Pi handling by osteogenic cells is important for bone mineralization. The role of Pi transport in BMP-2-induced matrix calcification was studied. BMP-2 enhances Pit-1 Pi transporters in osteogenic cells. Experimental analysis suggest that this response is required for bone matrix calcification.Introduction: Bone morphogenetic proteins (BMPs) are produced by osteogenic cells and play an important role in bone formation. Inorganic phosphate (Pi) is a fundamental constituent of hydroxyapatite, and its transport by osteogenic cells is an important function for primary calcification of the bone matrix.
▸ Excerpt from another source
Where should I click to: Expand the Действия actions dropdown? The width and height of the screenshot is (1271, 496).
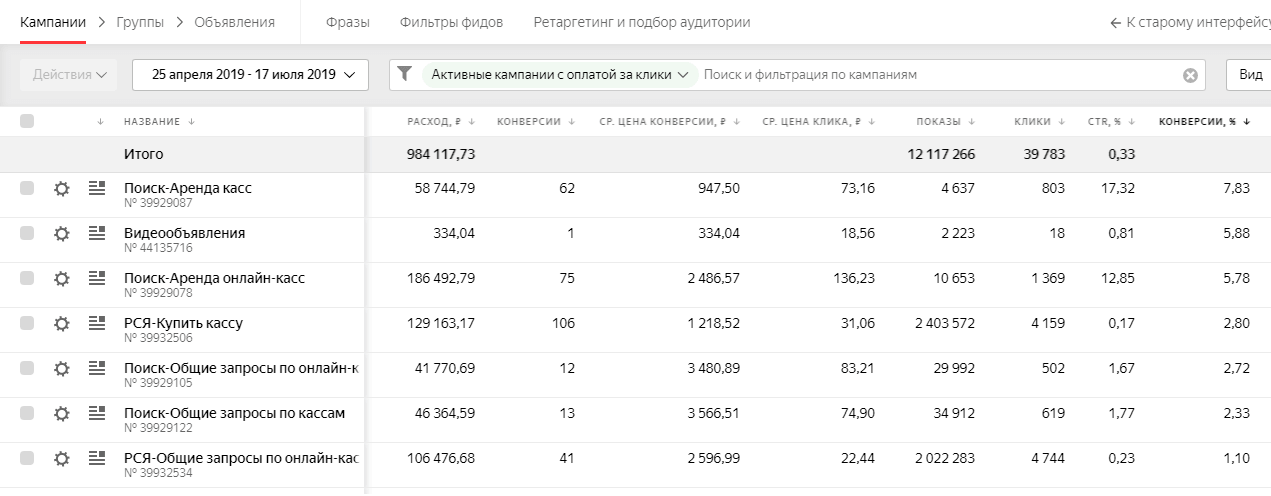(69, 74)
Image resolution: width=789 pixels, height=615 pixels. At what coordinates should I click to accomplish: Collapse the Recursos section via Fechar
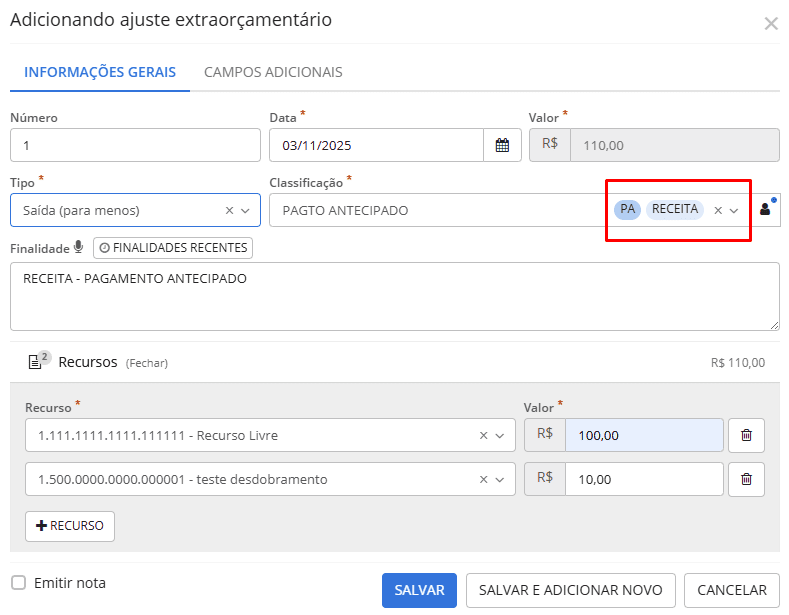(146, 363)
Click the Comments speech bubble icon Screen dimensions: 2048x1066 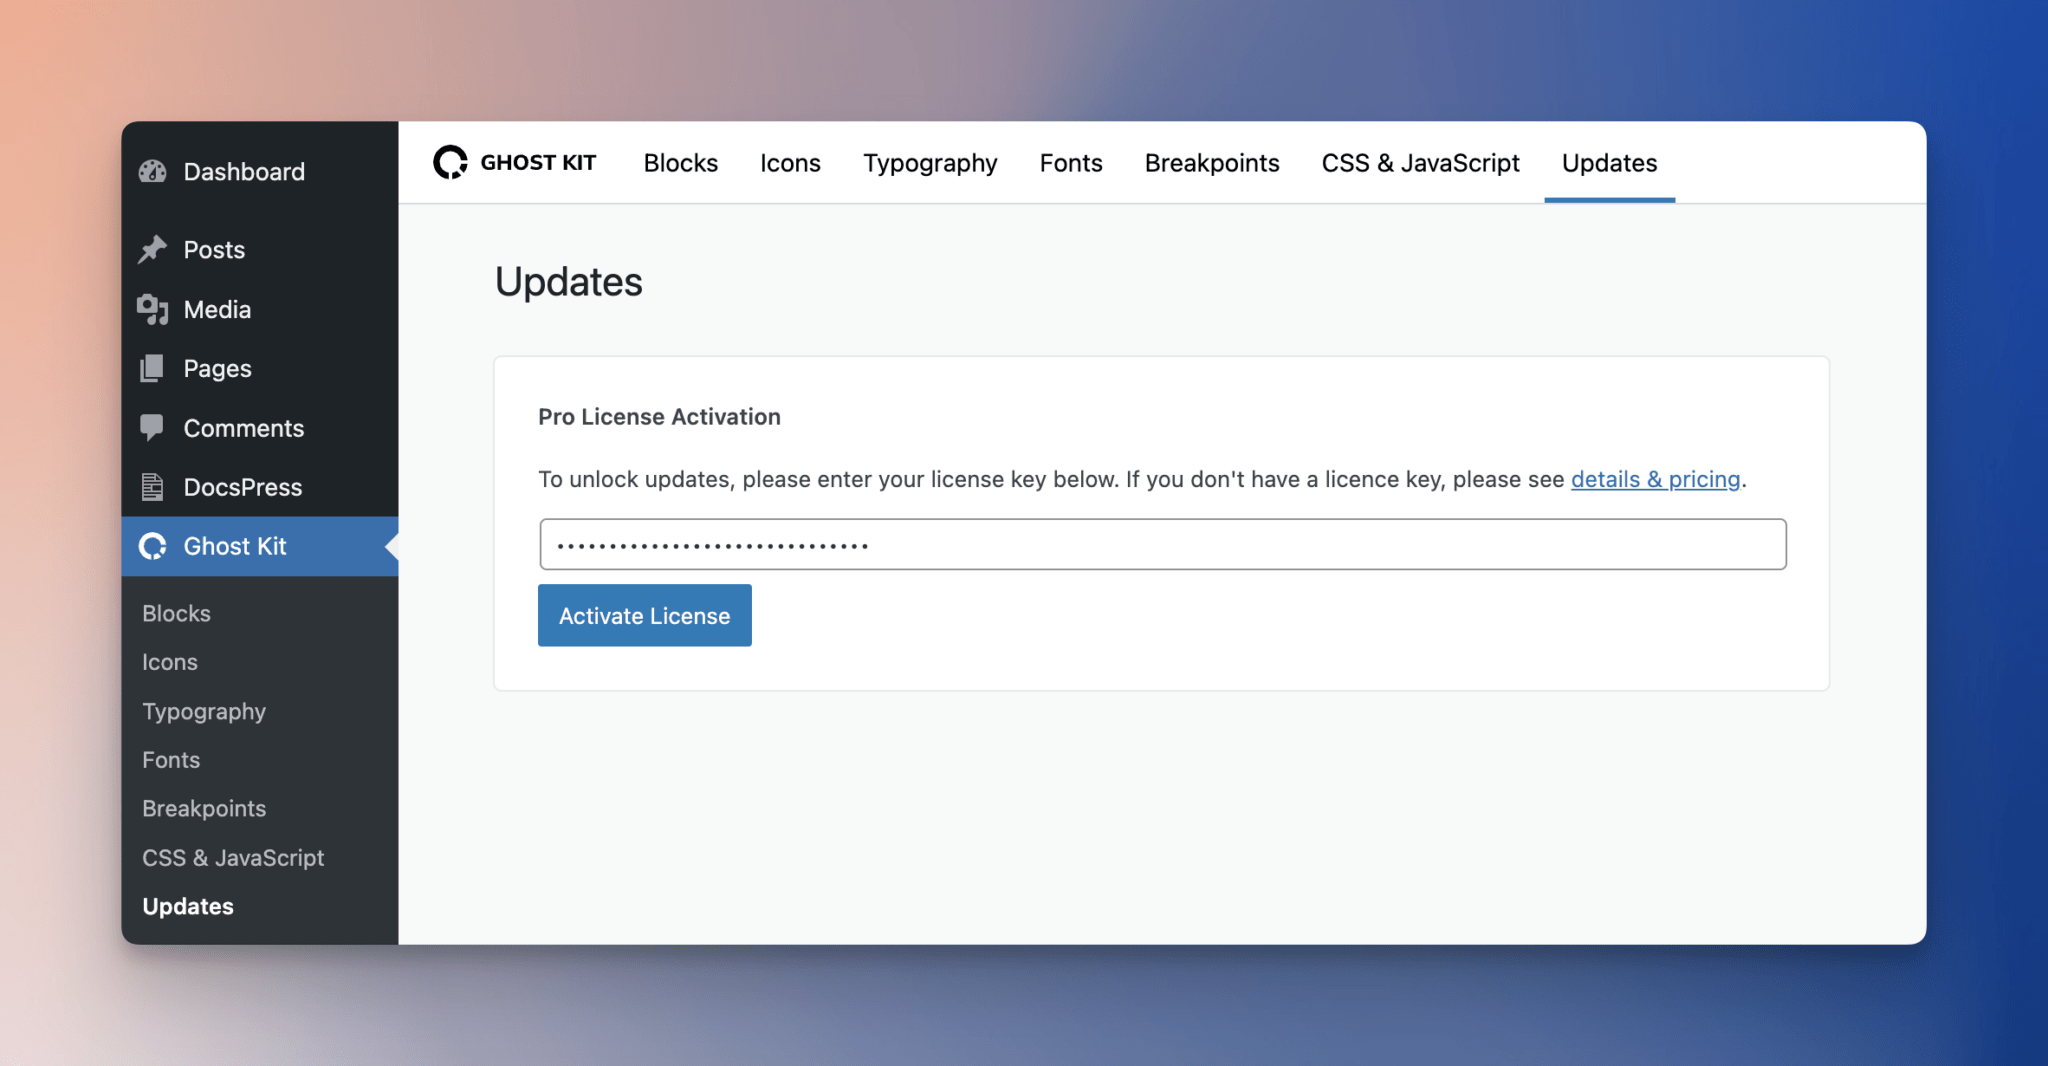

In this study, we investigated the role of Pi transport in BMP-2-induced matrix mineralization. Materials and Methods: Confluent MC3T3-E1 osteoblast-like cells were exposed to BMP-2 for various time periods. Pi and alanine transport was determined using radiolabeled substrate, Pit-1 and Pit-2 expression by Northern blot analysis, cell differentiation by alkaline phosphatase activity, matrix mineralization by alizarin red staining, and the characteristics of mineral deposited in the matrix by transmission electron microscopy, electron diffraction analysis, and Fourier transformed infrared resolution (FTIR). Results: BMP-2 time-and dose-dependently stimulated Na-dependent Pi transport in MC3T3-E1 cells by increasing the V max of the transport system. This effect was preceded by an increase in mRNA encoding Pit-1 but not Pit-2. BMP-2 also dose-dependently enhanced extracellular matrix mineralization, an effect blunted by either phosphonoformic acid or expression of antisense Pit-1. Enhanced Pi transport and matrix mineralization induced by BMP-2 were blunted by a specific inhibitor of the c-Jun-N-terminal kinase (JNK) pathway. Conclusions: Results presented in this study indicate that, in addition to its well-known effect on several markers of the differentiation of osteoblastic cells, BMP-2 also stimulates Pi transport activity through a selective increase in expression of type III Pi transporters Pit-1. In MC3T3-E1 cells, this effect is mediated by the JNK pathway and plays an essential role in bone matrix calcification induced by BMP-2.